# Epidemiology and temporal trends of childhood type 1 diabetes in China: an analysis of the GBD 2021

**Authors:** Feng Jin, Limin Xie, Guocheng Wang, Yu Pan, Cuijia Wang, Wei Li

PMC · DOI: 10.3389/fendo.2025.1638187 · Frontiers in Endocrinology · 2025-07-29

## TL;DR

This study examines the rising incidence and changing trends of childhood type 1 diabetes in China from 1990 to 2021 and predicts future trends through 2040.

## Contribution

The study provides the first comprehensive analysis of childhood T1D trends in China using GBD data and predictive modeling.

## Key findings

- Childhood T1D incidence in China has been increasing, particularly among infants and 1-year-olds.
- Mortality rates for childhood T1D have decreased overall, but increased among infants under 1 year.
- Girls have a higher disease burden than boys, with higher incidence, mortality, and underdiagnosis rates.

## Abstract

This study investigates the epidemiological trends of childhood type 1 diabetes (T1D) in China and establishes predictive models to estimate future disease burden.

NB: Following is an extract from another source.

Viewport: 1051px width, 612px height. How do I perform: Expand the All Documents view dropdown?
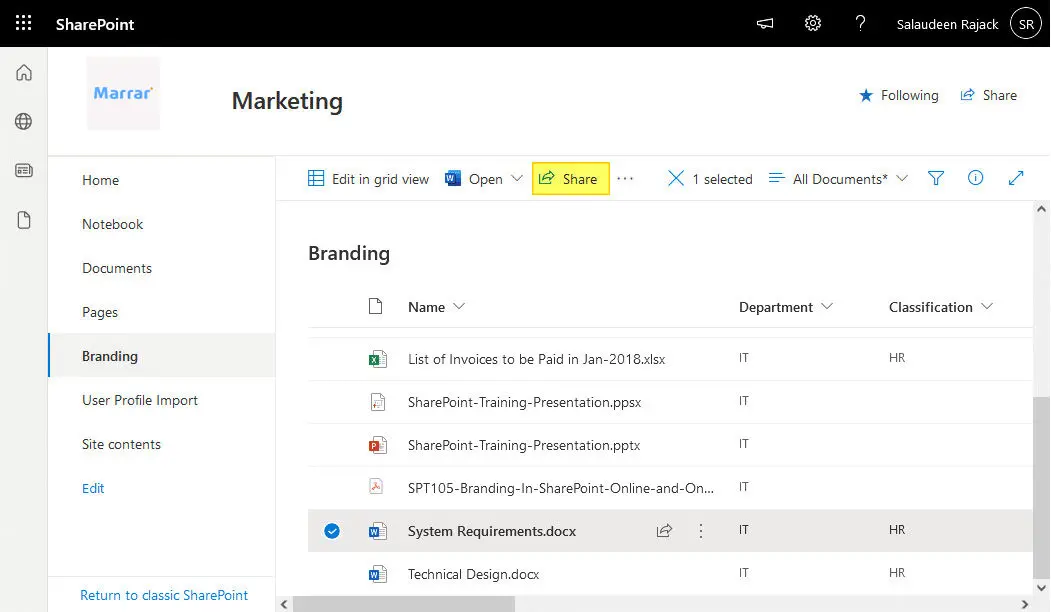pos(838,179)
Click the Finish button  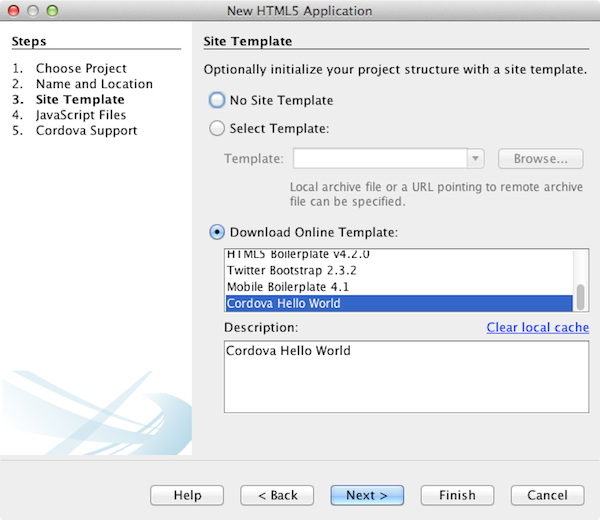pyautogui.click(x=457, y=495)
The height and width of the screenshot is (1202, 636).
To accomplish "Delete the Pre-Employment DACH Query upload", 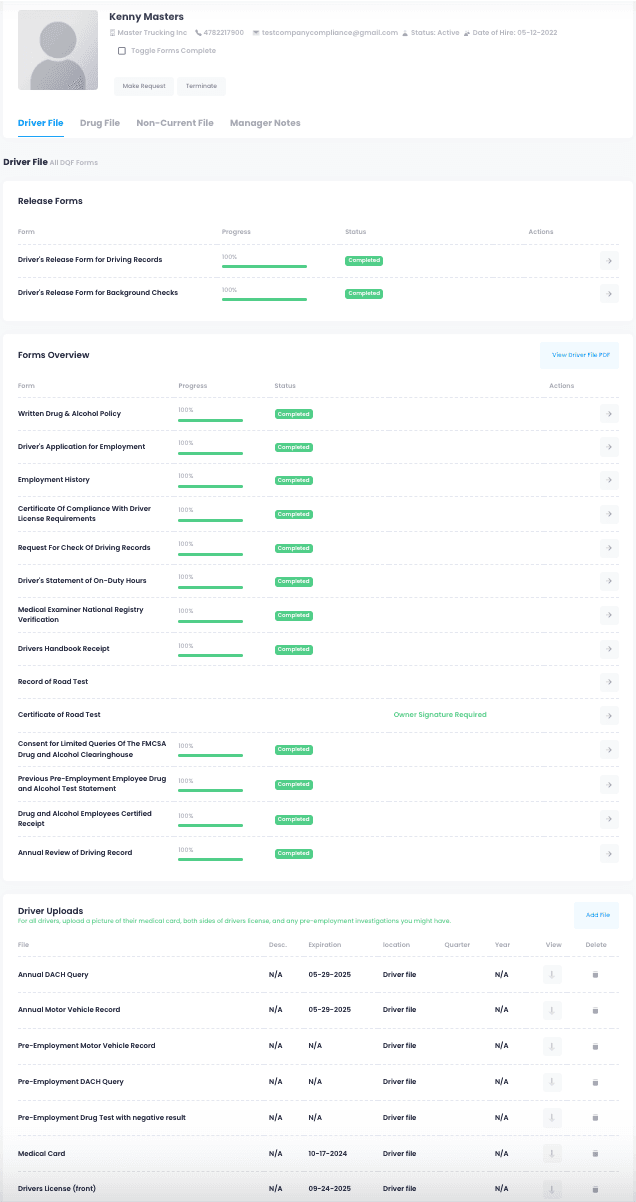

Temporal trend analyses were performed using data from the Global Burden of Disease (GBD) database, stratified by age and sex. Joinpoint regression analysis was applied to evaluate changes in incidence and mortality rates from 1990 to 2021, complemented by autoregressive integrated moving average (ARIMA) and exponential smoothing state space (ETS) models to project disease trends through 2040.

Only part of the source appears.